“Starquakes” could explain mystery signals Fast radio bursts from distant neutron stars resemble earthquakes rather than solar flares Research news

October 12, 2023

A line art map of Eastern Japan

Earthquake map. Data on earthquakes was taken from Japan’s Kanto region (including Tokyo and Narita) and Izumo in the Chugoku region (north of Hiroshima). Black dots represent the epicenters of earthquakes recorded between May 6, 2010, and December 31, 2012. ©2023 T. Totani & Y. Tsuzuki

Fast radio bursts, or FRBs, are an astronomical mystery, with their exact cause and origins still unconfirmed. These intense bursts of radio energy are invisible to the human eye, but show up brightly on radio telescopes. Previous studies have noted broad similarities between the energy distribution of repeat FRBs, and that of earthquakes and solar flares. However, new research at the University of Tokyo has looked at the time and energy of FRBs and found distinct differences between FRBs and solar flares, but several notable similarities between FRBs and earthquakes. This supports the theory that FRBs are caused by “starquakes” on the surface of neutron stars. This discovery could help us better understand earthquakes, the behavior of high-density matter and aspects of nuclear physics.

The vastness of space holds many mysteries. While some people dream of boldly going where no one has gone before, there is a lot we can learn from the comfort of Earth. Thanks to technological advances, we can explore the surface of Mars, marvel at Saturn’s rings and pick up mysterious signals from deep space. Fast radio bursts are hugely powerful, bright bursts of energy which are visible on radio waves. First discovered in 2007, these bursts can travel billions of light years but typically last mere thousandths of a second. It has been estimated that as many as 10,000 FRBs may happen every day if we could observe the whole sky. While the sources of most bursts detected so far appear to emit a one-off event, there are about 50 FRB sources which emit bursts repeatedly.

Two scatter charts and two line graphs

Comparing FRBs and earthquakes. The researchers analyzed the time and energy distribution of FRB and earthquake events, and by plotting the aftershock likelihood as a function of time lag, they found that the two are very similar. ©2023 T. Totani & Y. Tsuzuki

The cause of FRBs is unknown, but some ideas have been put forward, including that they might even be alien in origin. However, the current prevailing theory is that at least some FRBs are emitted by neutron stars. These stars form when a supergiant star collapses, going from eight times the mass of our sun (on average) to a superdense core only 20-40 kilometers across. Magnetars are neutron stars with extremely strong magnetic fields, and these have been observed to emit FRBs.

“It was theoretically considered that the surface of a magnetar could be experiencing a starquake, an energy release similar to earthquakes on Earth,” said Professor Tomonori Totani from the Department of Astronomy at the Graduate School of Science. “Recent observational advances have led to the detection of thousands more FRBs, so we took the opportunity to compare the now large statistical data sets available for FRBs with data from earthquakes and solar flares, to explore possible similarities.”

COLLECTED DATA:
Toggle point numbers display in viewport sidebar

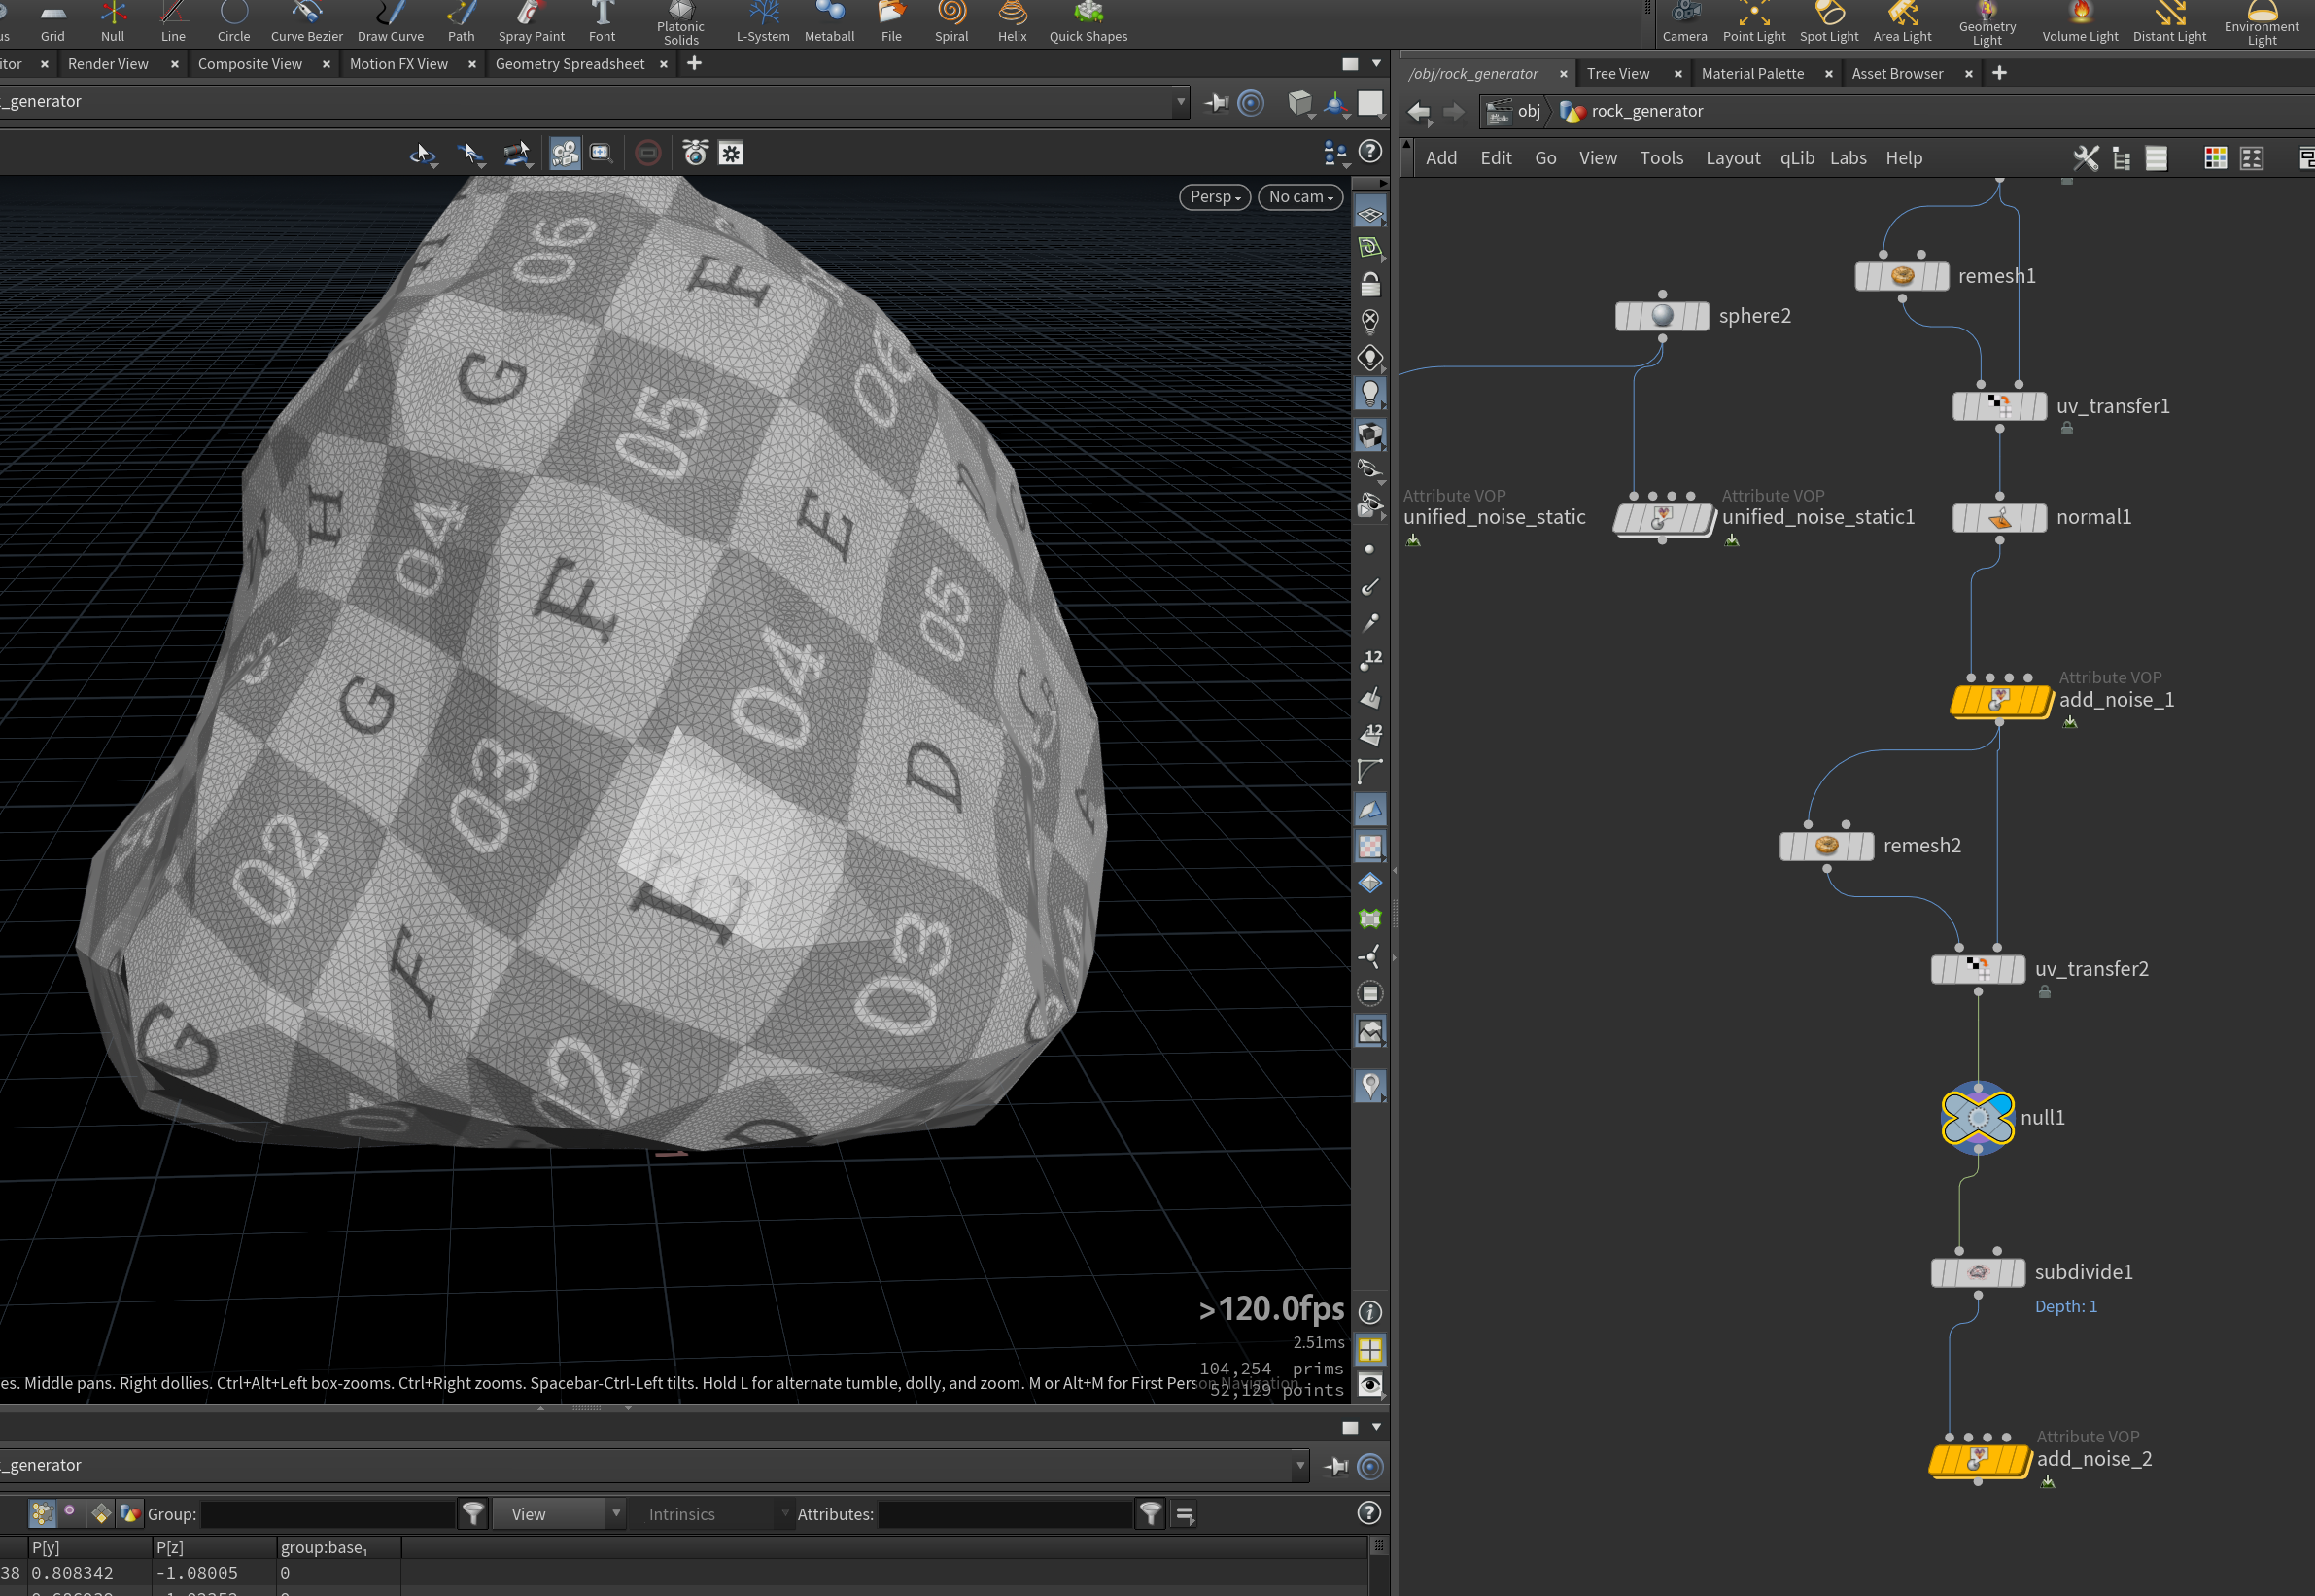pos(1370,660)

INSTRUCTIONS:
(A) Set down, word for word, the stretch of the article on starquakes and fast radio bursts from "Comparing FRBs and" through "to emit FRBs.".
(B) List every region and city in Japan that is named in the earthquake map caption of the article on starquakes and fast radio bursts.
(C) Write what comes next in the article on starquakes and fast radio bursts, starting after its last sentence.

FINAL ANSWERS:
(A)
Comparing FRBs and earthquakes. The researchers analyzed the time and energy distribution of FRB and earthquake events, and by plotting the aftershock likelihood as a function of time lag, they found that the two are very similar. ©2023 T. Totani & Y. Tsuzuki

The cause of FRBs is unknown, but some ideas have been put forward, including that they might even be alien in origin. However, the current prevailing theory is that at least some FRBs are emitted by neutron stars. These stars form when a supergiant star collapses, going from eight times the mass of our sun (on average) to a superdense core only 20-40 kilometers across. Magnetars are neutron stars with extremely strong magnetic fields, and these have been observed to emit FRBs.

(B)
Kanto region
Tokyo
Narita
Izumo
Chugoku region
Hiroshima

(C)
So far, statistical analysis of FRBs has focused on the distribution of wait times between two successive bursts. However, Totani and co-author Yuya Tsuzuki, a graduate student in the same department, point out that calculating only the wait-time distribution does not take into account correlations that might exist across other bursts. So the team decided to calculate correlation across two-dimensional space, analyzing the time and emission energy of nearly 7,000 bursts from three different repeater FRB sources. They then applied the same method to examine the time-energy correlation of earthquakes (using data from Japan) and of solar flares (using records from the Hinode international mission to study the sun), and compared the results of all three phenomena.

Some clouds float behind a large metal orb

Receiver of the Arecibo Telescope, Puerto Rico. FRB data was provided by the Five-hundred-meter Aperture Spherical Telescope (FAST) in China and the Arecibo Telescope in Puerto Rico, two of the largest single-dish telescopes in the world. Unfortunately, the Arecibo Telescope was damaged and subsequently decommissioned in 2020.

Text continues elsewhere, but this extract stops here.